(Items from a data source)
Segment Open

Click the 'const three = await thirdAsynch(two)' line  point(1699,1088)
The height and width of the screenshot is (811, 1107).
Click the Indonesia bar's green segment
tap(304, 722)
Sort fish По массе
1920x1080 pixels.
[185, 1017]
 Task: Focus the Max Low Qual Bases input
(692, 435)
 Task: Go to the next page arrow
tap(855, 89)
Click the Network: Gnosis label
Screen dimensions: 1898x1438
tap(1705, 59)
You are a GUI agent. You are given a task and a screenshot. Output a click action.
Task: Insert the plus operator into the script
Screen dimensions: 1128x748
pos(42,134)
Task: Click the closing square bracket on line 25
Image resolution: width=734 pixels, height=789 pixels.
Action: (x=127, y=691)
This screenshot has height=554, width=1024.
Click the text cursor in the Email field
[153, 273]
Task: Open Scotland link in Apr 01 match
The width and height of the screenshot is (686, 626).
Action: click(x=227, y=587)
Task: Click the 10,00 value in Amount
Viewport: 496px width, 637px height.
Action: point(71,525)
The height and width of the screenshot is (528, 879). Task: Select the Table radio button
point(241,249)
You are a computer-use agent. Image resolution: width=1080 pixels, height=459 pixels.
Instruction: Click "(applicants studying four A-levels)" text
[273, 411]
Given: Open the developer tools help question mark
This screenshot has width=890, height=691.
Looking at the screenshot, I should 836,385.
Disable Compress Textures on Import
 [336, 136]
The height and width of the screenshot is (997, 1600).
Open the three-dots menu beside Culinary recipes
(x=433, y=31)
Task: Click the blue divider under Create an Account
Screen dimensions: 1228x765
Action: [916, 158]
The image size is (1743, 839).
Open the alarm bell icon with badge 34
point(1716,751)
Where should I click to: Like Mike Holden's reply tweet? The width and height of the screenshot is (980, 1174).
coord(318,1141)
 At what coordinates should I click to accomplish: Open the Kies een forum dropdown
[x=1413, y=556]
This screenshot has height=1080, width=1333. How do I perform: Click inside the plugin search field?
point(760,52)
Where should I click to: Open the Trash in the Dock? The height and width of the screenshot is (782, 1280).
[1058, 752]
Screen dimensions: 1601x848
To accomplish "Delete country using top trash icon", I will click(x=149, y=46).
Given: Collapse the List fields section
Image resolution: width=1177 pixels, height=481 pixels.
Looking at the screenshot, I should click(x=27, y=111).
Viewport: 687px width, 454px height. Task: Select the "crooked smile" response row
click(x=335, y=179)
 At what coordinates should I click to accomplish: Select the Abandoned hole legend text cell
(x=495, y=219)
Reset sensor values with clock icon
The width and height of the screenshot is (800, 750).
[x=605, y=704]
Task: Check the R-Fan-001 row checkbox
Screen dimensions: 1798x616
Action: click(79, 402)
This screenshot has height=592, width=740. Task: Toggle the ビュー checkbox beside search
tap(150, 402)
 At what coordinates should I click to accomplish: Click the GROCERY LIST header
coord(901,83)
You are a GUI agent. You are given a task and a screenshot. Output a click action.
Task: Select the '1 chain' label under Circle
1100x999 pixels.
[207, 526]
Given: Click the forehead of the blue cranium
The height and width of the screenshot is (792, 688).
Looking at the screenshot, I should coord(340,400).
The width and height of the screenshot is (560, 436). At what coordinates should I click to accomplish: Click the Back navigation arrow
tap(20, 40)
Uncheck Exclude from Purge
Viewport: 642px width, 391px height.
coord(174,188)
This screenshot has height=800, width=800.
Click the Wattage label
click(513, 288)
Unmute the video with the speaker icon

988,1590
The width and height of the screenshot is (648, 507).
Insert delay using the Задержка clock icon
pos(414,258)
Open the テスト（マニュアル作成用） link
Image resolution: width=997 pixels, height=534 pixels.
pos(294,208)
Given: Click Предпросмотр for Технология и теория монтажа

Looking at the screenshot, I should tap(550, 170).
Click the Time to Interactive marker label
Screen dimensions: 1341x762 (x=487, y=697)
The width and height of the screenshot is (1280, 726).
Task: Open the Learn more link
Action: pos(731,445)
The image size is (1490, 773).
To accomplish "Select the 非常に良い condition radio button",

Segment Closed

■ **Problem statement**: Lines holding the word "size" should be copied from the entries above.

■ **Output**:
The image size is (1743, 839).
The image size is (1490, 773).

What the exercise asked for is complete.